Планту тяжело пришлось в жизни, и ему приятно слышать, что для Бога он — грязь под ногами. План-та швыряло по свету, как футбольный мяч, и ему приятно слышать, что он ничем не лучше футбольного мяча, разве что может целовать ногу, которая его пинает. Это пробуждает в нем независимость. Вселяет энергию и веру в себя. Позволяет сказать: «Мне ничего не страшно; чем хуже, тем лучше».
Когда человеку вроде Планта внушают: можно лишь то, что должно, свобода — это познанная необходимость, он чувствует себя свободным. Он говорит: «Ах, так? Пусть только сунутся».
Но я не люблю Спинозу. У меня нет чувства собственного достоинства, к тому же я оптимист. Я получаю радость от радости, да и от бед. И когда Планти попытался обратить меня в свою веру, я поссорился с ним. Мы не разговаривали несколько недель или месяцев. А поскольку Планти — хороший человек и, значит, немного зануда, он с тех пор по меньшей мере три раза в год пытается спровоцировать меня на разговоры о Спинозе. Но я сейчас на мели и не могу позволить себе роскошь ссориться с друзьями. Поэтому я разработал технику, как избегать споров. Я никому не отвечаю сразу, а лишь потом, и то самому себе.

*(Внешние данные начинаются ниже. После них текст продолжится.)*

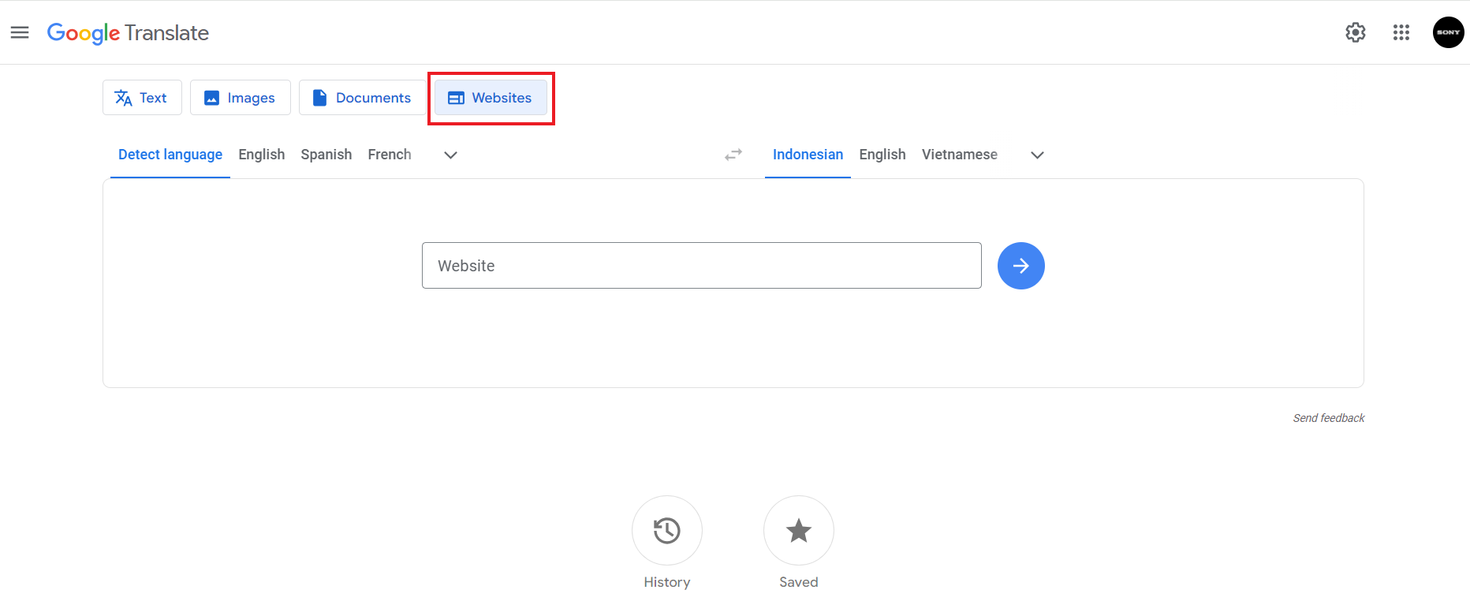Set Spanish as source language
1470x601 pixels.
pos(326,155)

— Он был свободен, — сказал Планти. — Самый великий и благородный человек из всех, кто жил на свете. Ни стеклянная пыль, ни люди, которые хотели сжечь его живым за ересь, не помешали ему быть счастливым. — Планти покрутил большими пальцами ног и выпустил такой клуб дыма, что я удивился, как это к нам не примчалась пожарная команда. Он распалял свое удовольствие. — Помните, он говорил: «Жизнь — подарок; какое право имеем мы жаловаться, что нам подарили то, а не это?» Он-то никогда не жаловался, везло ему или не везло. Не больше, чем вы, мистер Джимсон.
Это была атака с черного хода. Но я только сделал глоток из кружки. По правде сказать, я слышал лишь звук его голоса. Поэтому я слушал, как ангел. Сиял, как эссекская глина под июньским солнцем. Голос Планти ласкал меня, как теплый ветерок, в то время как я плавал в пойле из всех сортов пива и созерцал новую Сару — Еву — еще одну золотую рыбку в том же пруду.

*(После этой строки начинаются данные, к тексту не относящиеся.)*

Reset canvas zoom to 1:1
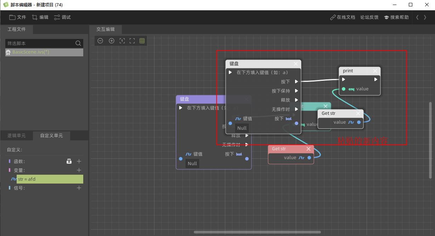click(x=122, y=41)
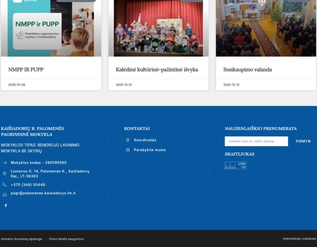Click the Christmas stage performance group photo
The width and height of the screenshot is (317, 247).
(159, 28)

Я ничего не говорил, и ни о чем не думал, и даже не замечал тех стрел, которые посылал в меня старый вояка под прикрытием гостеприимства. И все, что я помню после половины двенадцатого, — это большие пальцы на ногах Планти, которые крутились, как швейная машинка, и его усы, ходящие вверх и вниз в туче дыма — неопалимая купина, — и его розовую, сияющую лысину; он все еще рассуждал о греховности частной собственности, о полиции, о радостях Природы и созерцании ее красоты.
А потом я проснулся в постели Планта; на мне был плед, на плите стоял завтрак. В мастерской слышалось постукивание молотка: стук, стук. Плант всегда работает по воскресеньям. Из принципа.
В голове у меня была собачья драка, в горле першило, не рот, а пылесос, и — самое неприятное — одолевало чувство, что я слишком долго вращался в обществе.
Прекрасный способ убивать время, думал я, болтаясь по гостям. Мне было так скверно, что хотелось одного — работать.
Когда я пожелал Планти доброго утра, он взглянул на меня поверх железных очков, которые обычно надевает в мастерской, и сказал:
— Вернетесь? — коротко и сурово, как всегда во время работы.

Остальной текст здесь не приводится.